Computational Modeling of Enzymatic Nitric Oxide Production And Transport In The Microvasculature

Abstract

Nitric oxide (NO) can be released from multiple enzymatic and non-enzymatic sources to regulate O2 delivery. In this study, we formulated computational kinetic models to predict NO production rates from specific NO synthase (NOS) sources. Based on the analysis of biochemical pathways of neuronal NOS (NOS1) and endothelial NOS (NOS3) catalytic activities and the availability of NOS isoforms and substrates, our model predicted that the NO production rate from vascular endothelium expressing NOS3 is 0.005 – 0.1 μM/s and the rate from the nearby nerve tissues and interstitial mast cells expressing NOS1 is 0.4 – 1.2 μM/s under 100 μM O2 condition. We also calculated [NO] distribution around an arteriole with the predicted NO production rates and the topographical information on NOS isoforms.
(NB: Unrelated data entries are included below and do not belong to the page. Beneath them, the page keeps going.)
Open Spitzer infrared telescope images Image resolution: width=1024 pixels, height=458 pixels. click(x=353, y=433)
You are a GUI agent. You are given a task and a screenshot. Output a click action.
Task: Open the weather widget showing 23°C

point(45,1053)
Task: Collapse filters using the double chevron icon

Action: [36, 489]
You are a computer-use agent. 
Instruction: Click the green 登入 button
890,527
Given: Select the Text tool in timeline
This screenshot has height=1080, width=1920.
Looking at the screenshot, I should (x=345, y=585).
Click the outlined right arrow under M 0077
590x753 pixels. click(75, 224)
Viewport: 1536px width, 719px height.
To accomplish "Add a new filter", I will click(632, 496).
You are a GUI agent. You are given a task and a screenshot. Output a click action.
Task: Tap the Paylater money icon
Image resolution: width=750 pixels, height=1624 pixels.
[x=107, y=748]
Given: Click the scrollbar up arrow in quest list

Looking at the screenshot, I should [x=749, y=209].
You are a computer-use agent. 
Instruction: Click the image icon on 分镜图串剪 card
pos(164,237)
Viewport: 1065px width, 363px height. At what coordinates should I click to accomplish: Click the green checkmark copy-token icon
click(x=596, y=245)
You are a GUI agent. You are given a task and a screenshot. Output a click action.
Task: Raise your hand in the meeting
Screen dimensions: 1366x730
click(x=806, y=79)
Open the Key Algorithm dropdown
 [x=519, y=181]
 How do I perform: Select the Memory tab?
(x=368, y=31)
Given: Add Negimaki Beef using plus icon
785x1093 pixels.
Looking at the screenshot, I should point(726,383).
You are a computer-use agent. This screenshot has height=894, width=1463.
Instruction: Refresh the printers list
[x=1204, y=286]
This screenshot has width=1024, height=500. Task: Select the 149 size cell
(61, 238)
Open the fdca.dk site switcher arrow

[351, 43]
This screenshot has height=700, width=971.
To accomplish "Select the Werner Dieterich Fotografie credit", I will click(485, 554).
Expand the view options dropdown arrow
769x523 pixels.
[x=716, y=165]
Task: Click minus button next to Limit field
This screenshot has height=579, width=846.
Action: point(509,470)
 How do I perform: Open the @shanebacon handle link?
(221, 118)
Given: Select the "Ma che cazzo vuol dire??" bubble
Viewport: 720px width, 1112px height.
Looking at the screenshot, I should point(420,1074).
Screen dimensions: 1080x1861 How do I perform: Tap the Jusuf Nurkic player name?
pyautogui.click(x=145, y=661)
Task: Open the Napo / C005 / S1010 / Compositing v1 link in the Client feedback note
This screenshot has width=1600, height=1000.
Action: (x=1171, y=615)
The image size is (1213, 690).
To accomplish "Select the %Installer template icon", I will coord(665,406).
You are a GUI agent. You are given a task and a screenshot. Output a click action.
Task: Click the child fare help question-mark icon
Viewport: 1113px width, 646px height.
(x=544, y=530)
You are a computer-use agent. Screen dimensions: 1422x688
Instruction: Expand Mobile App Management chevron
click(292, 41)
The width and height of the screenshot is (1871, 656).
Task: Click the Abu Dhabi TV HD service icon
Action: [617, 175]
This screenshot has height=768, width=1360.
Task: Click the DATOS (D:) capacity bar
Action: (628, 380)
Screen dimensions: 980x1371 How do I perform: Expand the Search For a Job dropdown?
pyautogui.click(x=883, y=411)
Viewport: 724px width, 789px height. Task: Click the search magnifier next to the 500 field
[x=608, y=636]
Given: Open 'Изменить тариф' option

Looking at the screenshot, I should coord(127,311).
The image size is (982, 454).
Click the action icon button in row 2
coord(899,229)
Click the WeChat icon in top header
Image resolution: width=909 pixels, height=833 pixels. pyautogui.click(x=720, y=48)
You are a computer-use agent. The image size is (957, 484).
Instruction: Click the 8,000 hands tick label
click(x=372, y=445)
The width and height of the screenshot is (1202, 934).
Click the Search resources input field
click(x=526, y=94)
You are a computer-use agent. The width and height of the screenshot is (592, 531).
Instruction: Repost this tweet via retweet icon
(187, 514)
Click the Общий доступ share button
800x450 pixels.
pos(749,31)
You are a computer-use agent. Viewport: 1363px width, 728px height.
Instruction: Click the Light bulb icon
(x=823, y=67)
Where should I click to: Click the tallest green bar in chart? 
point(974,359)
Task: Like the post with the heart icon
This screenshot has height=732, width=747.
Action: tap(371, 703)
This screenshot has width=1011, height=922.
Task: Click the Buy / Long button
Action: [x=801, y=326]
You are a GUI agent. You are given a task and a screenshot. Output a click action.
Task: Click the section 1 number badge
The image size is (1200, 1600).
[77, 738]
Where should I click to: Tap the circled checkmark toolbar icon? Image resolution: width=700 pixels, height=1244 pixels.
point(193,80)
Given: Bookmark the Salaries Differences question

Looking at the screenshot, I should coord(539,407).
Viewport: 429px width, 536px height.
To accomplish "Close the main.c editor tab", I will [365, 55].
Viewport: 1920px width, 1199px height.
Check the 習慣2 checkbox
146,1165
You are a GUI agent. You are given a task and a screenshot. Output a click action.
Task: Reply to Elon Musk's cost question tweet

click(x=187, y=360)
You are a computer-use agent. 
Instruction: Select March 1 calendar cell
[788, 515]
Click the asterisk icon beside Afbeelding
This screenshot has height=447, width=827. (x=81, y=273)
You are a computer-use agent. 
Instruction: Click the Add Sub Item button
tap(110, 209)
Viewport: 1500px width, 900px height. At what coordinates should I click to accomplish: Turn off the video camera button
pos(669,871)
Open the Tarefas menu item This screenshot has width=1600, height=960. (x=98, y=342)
From our model, the major source determining the distribution of NO was NOS1 in the nerve fibers and mast cells close to arterioles, rather than the endothelial NOS3. Our models also predicted that O2 reduction significantly limits NO formation from NOS1 and thus NO exposure of vascular smooth muscle, opening the possibility that non-enzymatic NO becomes an important source under hypoxia. Moreover, the perivascular [NO] predicted by the models under normoxia was an order of magnitude lower than a number of experimental measurements, suggesting the existence of other enzymatic or non-enzymatic sources of NO in the microvasculature.